It is in the ‘Triumph Song of Trishuncou’ that we see one of the main postulates of Aurobindo’s mysticism, namely the denial of death. The very first line contains such an assertion:

I shall not die.

Although this body, when the spirit tires

Of its cramped residence, shall feed the fires,

My house consumes, not I. (‘Triumph Song of Trishuncou’)

Denial of death is a recurring element in Sri Aurobindo’s poetry. It is a clear denial of the identity of the body. The poet asserts the separate existence of the soul and the body. Death is only of the body and thus the individual’s self does not die with the body. Implicit to denial of death is the realization of the reality of the body’s transient nature. Identification of one’s self to the body is a sign of ignorance in the Indian tradition. Enlightenment is the breaking of this illusion the ultimate aim of the self is to attain the absolute. Aurobindo continues to say that the self is older than you think:

I cease not, I remain.

Ere the first seeds were sown on earth,

I was already old,

And when now unborn planets shall grow old,

My history proceeds. (‘Triumph Song of Trishuncou’)

The poet realize the self’s oneness with the Absolute. The self is timeless. It existed in the past and will continue to exist in the future through infinite time. The self is universal:

I am man and maid and boy,

Protean and infinite.

I am a tree

That stands out singly from the infinite blue;

I was the eternal thinker at my birth

And shall be, though I die. (‘Triumph Song of Trishuncou’)

Aurobindo says that death is but a change. Life is but a stop in between. The self is eternal and continues to be even after the body ends: life itself is a short death or forgetting, in a greater life tp which one awakens when death of the body happens. A similar sentiment is found in the closing couplet of ‘The Fear of Death’: “Death is but a changing of our robes to wait/ In the wedding garments at the eternal gate.” The symbolism of overcoming death is central to Sri Aurobindo’s poetry and philosophy.

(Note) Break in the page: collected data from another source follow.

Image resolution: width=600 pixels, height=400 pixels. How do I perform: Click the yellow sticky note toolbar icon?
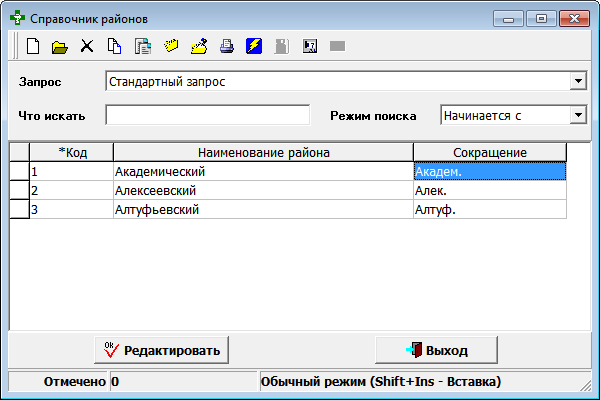(x=170, y=46)
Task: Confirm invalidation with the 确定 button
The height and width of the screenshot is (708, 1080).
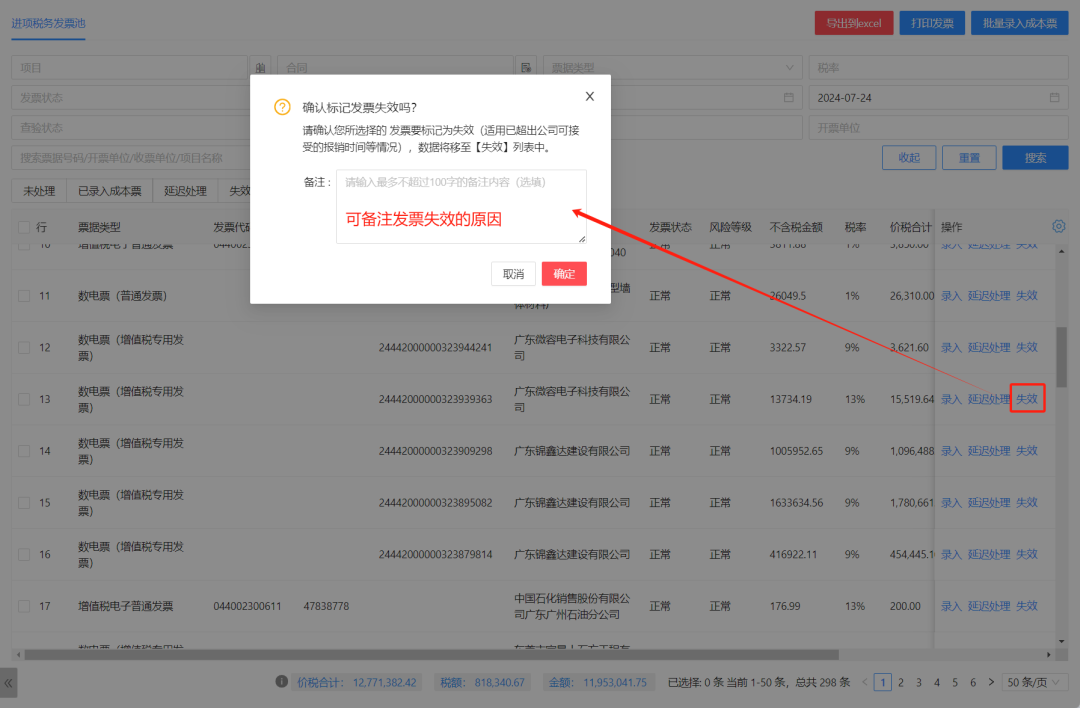Action: [x=564, y=274]
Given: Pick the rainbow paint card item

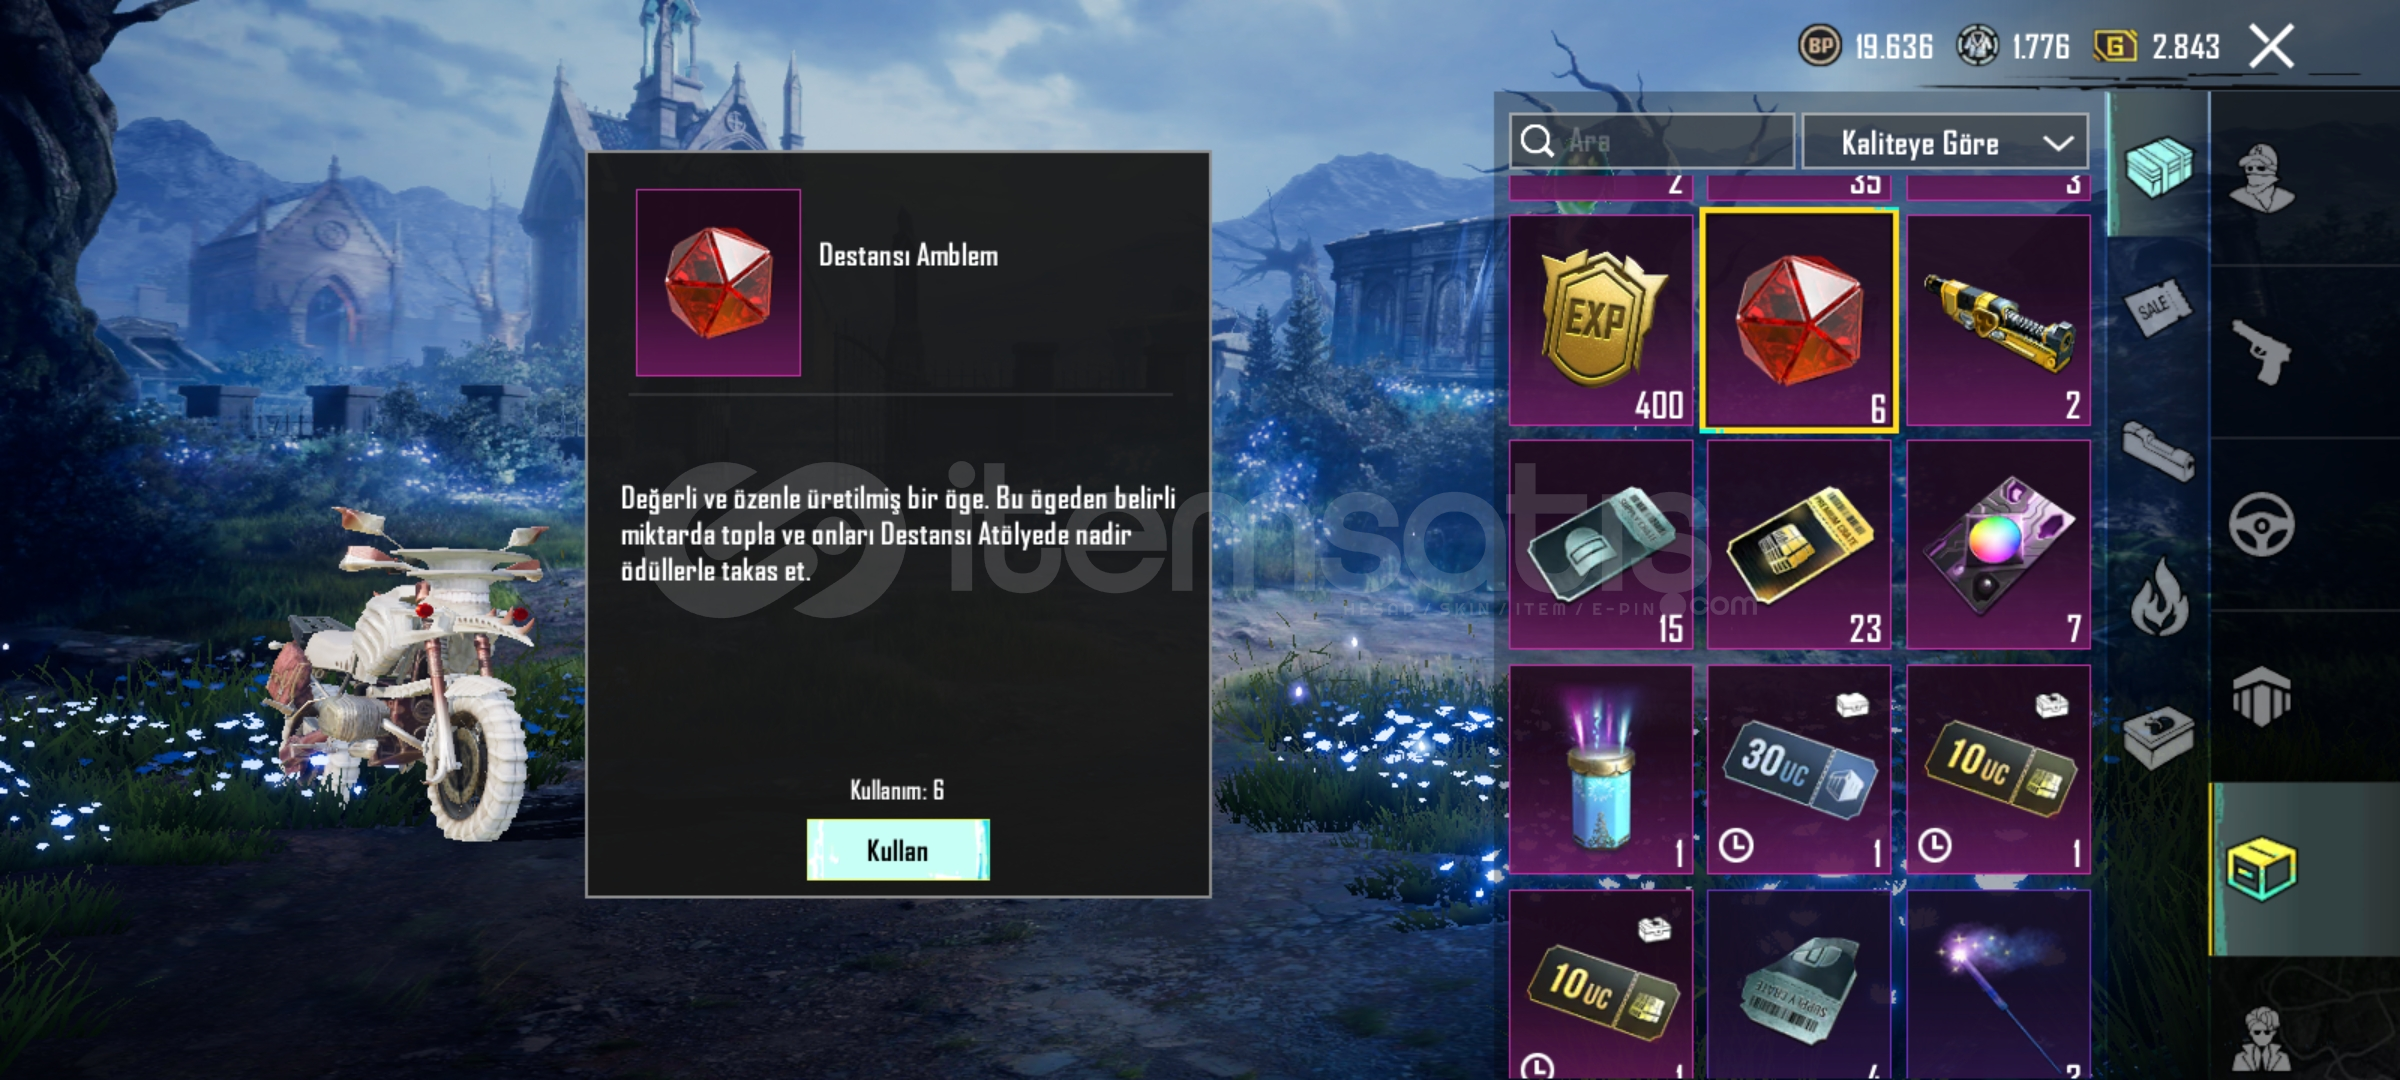Looking at the screenshot, I should 1998,545.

A second feature of Aurobindo’s mystic poetry is the experience of unity of all life. Everything in the universe is one with the Divine. The ultimate aim, like in the previous poem is to be united with the Divine. The soul’s flight to the Absolute is seen in his poem, ‘The Blue Bird’:

I rise like a fire from the mortal’s earth

Into a griefless sky

And drop in the suffering soil of his birth

Fire seeds of ecstasy. (‘The Blue Bird’)

The blue bird is the bird of God. He sings for God and his angels songs of “the sweet and the true”. The bird is a symbol of the divine spirit that resides in everything that exists. The bird “soars beyond time and space”: it is eternal and true. It soars to the Absolute and brings back with it the vision of the mystic experiences of the poet himself, where he says he experiences a sense of unity with the Absolute: “I bring the bliss of the Eternal face/ And the boon of the spirit’s light.” The bird is the epitome of liberty and the embodiment of all wisdom and eternal joy. The birds flight is from the physical realm to the spiritual realm and back, bringing back with it the realization of its unity with the Divine universality:

Nothing is hid from my burning heart;

My mind is shore-less and still;

My song is rapture’s mystic art;

My flight immortal will. (‘The Blue Bird’)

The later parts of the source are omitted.